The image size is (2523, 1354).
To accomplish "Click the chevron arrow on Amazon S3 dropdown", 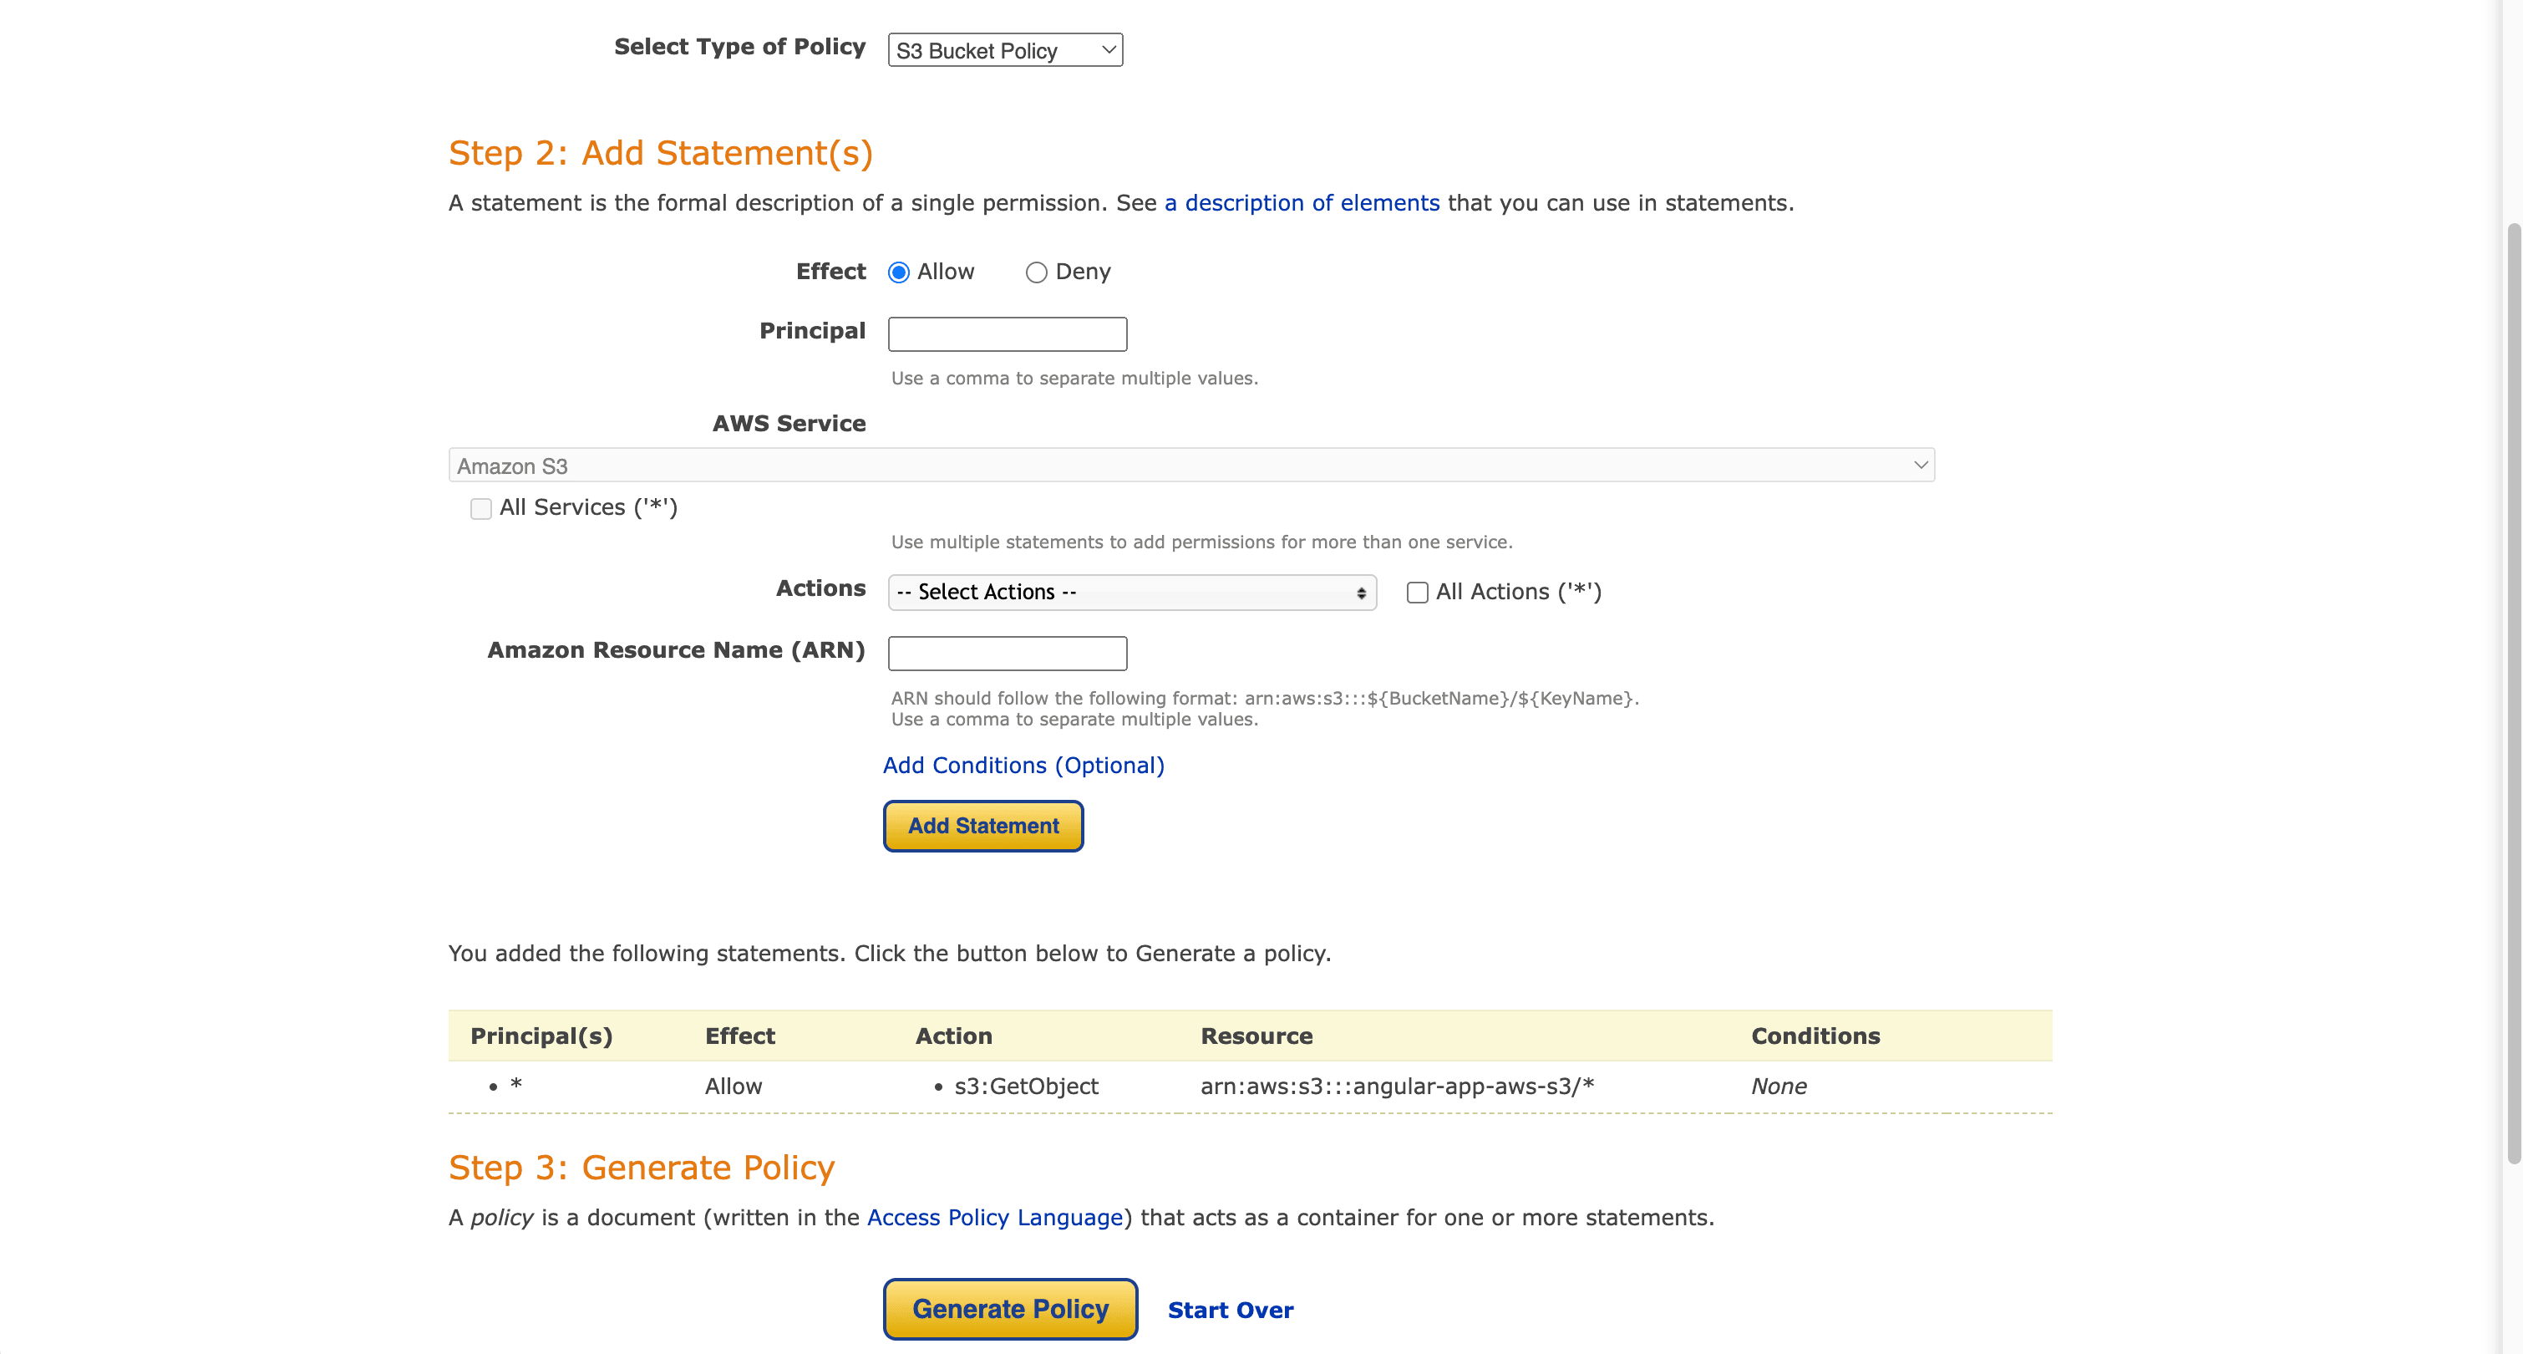I will point(1920,465).
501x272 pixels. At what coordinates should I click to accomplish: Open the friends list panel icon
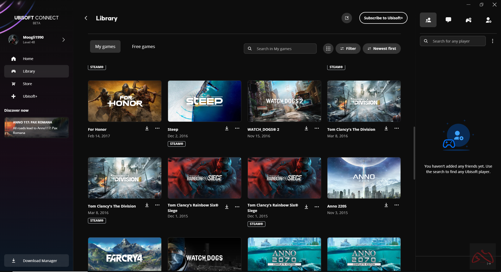coord(428,20)
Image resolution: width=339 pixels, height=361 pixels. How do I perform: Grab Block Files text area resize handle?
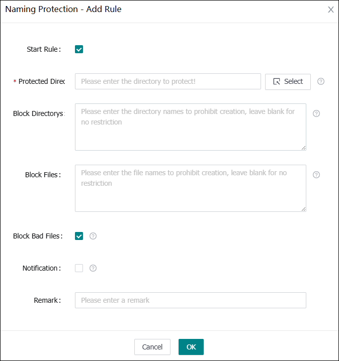click(x=303, y=209)
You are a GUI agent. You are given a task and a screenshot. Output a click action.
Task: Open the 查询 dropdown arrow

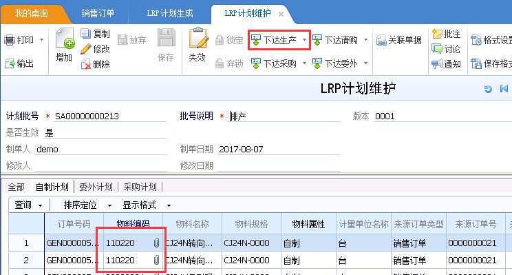pyautogui.click(x=40, y=205)
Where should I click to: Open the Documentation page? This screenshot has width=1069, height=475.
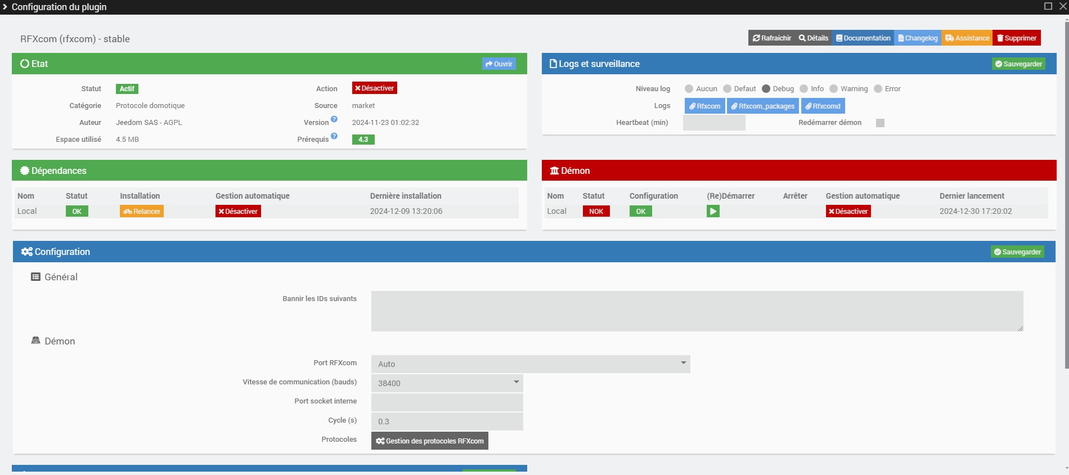click(x=863, y=38)
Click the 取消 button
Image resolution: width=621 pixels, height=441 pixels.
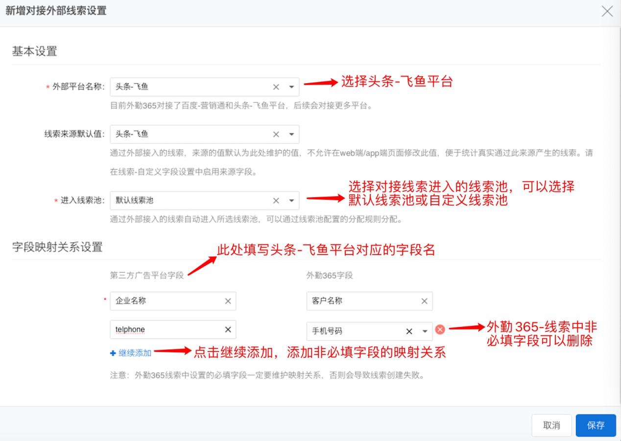pos(551,425)
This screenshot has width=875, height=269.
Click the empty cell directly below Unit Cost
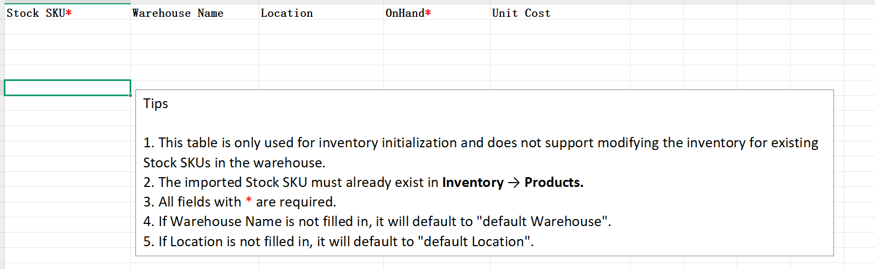[x=560, y=27]
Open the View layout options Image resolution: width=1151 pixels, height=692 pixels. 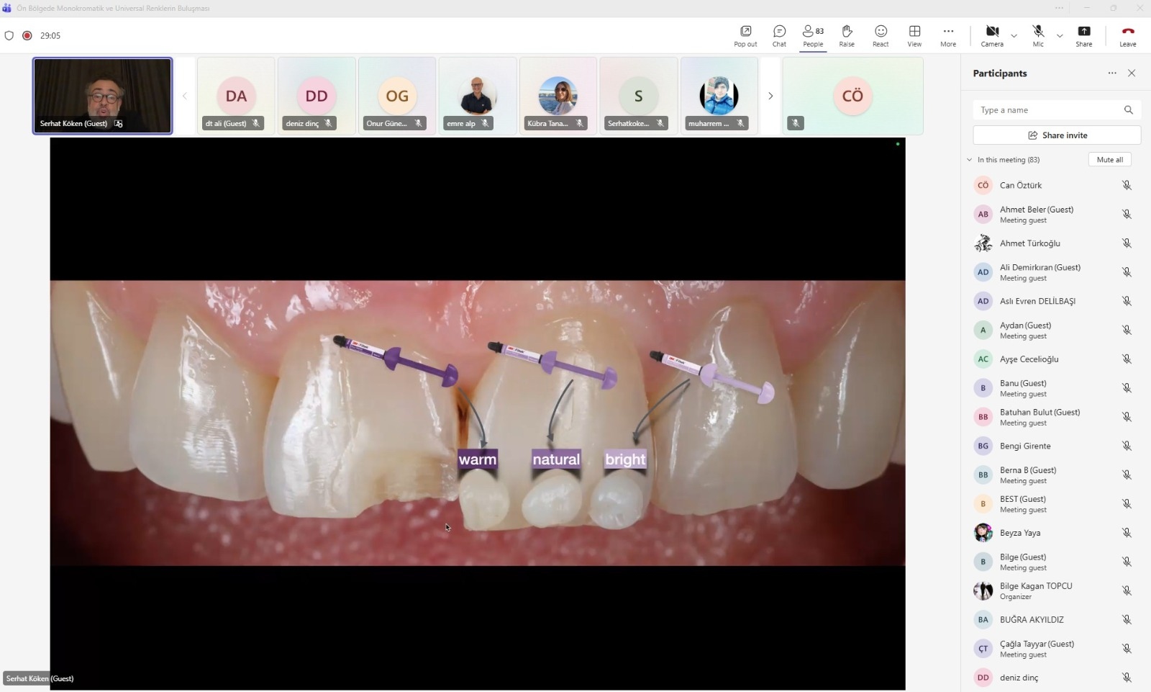(x=914, y=35)
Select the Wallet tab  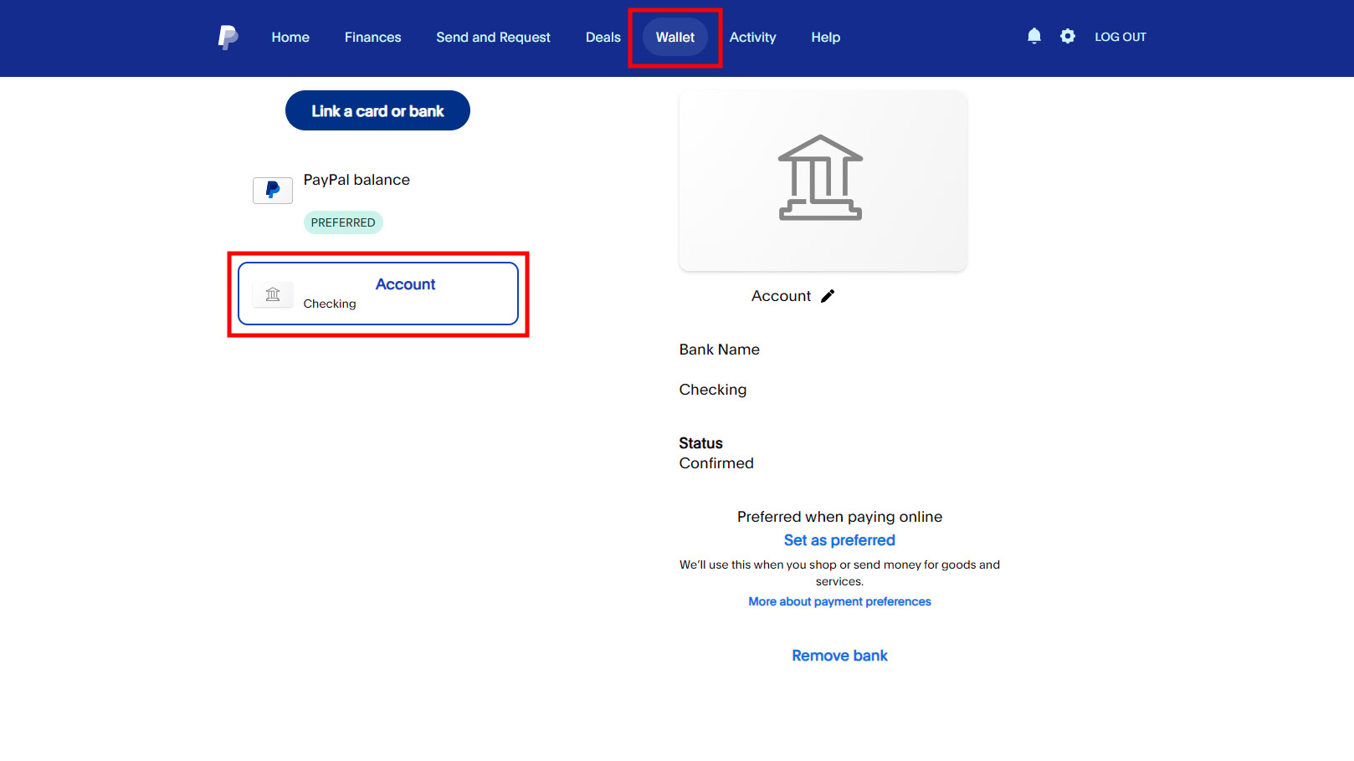(x=674, y=37)
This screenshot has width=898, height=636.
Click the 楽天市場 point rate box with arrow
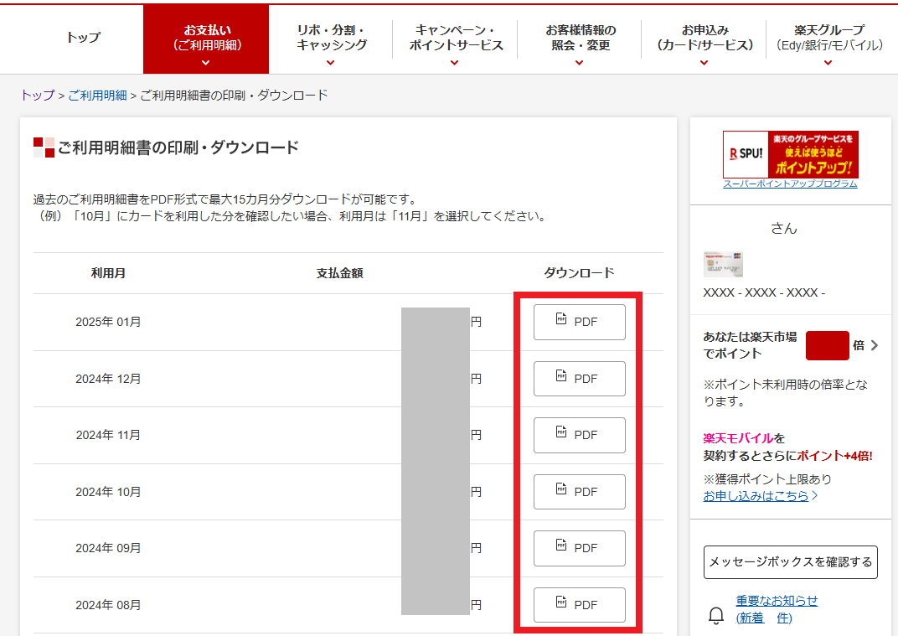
■ ■ ■
• DESCRIPTION OF THE TASK: Using the listing above, reproduce word for word every line from the one containing "Image resolution: width=339" through the one containing "You are a GUI". Pictures must be left out.

• RESULT:
Image resolution: width=339 pixels, height=361 pixels. How do I perform: Grab Block Files text area resize handle?
click(x=303, y=209)
You are a GUI agent. You are given a task and a screenshot. Output a click action.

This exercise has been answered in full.